» **Work to complete**:
Word for word, transcribe every line below.

(Dataset entries)
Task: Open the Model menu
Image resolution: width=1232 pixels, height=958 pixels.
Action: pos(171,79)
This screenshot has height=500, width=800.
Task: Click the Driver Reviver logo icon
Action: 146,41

» **Answer to the problem**:
Task: Open the Model menu
Image resolution: width=1232 pixels, height=958 pixels.
Action: pos(171,79)
This screenshot has height=500, width=800.
Task: Click the Driver Reviver logo icon
Action: 146,41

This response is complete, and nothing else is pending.